Full docs is here: https://www.cockroachlabs.com/docs/stable/transactions.html.


* there is a limit on how many params a single query can have. That's why we have this "split" logic in place: https://github.com/EmerisHQ/tracelistener/blob/2a8bed11a512a52039bc6bf1a157672fdcedb03a/tracelistener/tracelistener.go#L140-L142

This takes a single "WritebackOp" (= an INSERT or DELETE query) and splits it into multiple chunked queries.

I can't tell how often this happen. It is possible that some blocks have so many data in it that requires multiple queries but even in these cases I'm not sure a transaction is truly needed.

If it is, we can have an if that runs a transaction only for these multiple-queries cases, while having the happy path without transaction.

DoD

tbruyelle commented 2 years ago

I modified the test TestWritebackOp_ChunkingWorks which inserts a lot of rows to compare with or without transactions.

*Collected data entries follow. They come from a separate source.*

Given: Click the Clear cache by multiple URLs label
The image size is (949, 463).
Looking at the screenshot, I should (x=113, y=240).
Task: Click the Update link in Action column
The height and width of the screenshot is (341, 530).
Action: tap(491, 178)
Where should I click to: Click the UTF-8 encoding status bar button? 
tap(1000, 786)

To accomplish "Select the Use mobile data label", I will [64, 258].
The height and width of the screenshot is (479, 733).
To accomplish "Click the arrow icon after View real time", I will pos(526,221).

I updated the number of inserts to 500.000, and added a small timer around each insert loop (one loop with tx, and one loop without). On my machine the result are clear:

TX  4.457864967s
NO TX  2.44812082s

The only benefit of having this transaction as I understood is only the retry on error, but I have no idea if this affects TL or not.

Pitasi commented 2 years ago

The only benefit of having this transaction as I understood is only the retry on error

The "retry on errors" of the cockroachdb-go library only concerns transactions, no transactions = no errors = no need to retry 😁

tbruyelle commented 2 years ago

Ok then let's go :)

tbruyelle commented 2 years ago

If it is, we can have an if that runs a transaction only for these multiple-queries cases, while having the happy path without transaction.

Even in that case, I don't believe transactions are required because multi-queries data are totally unrelated.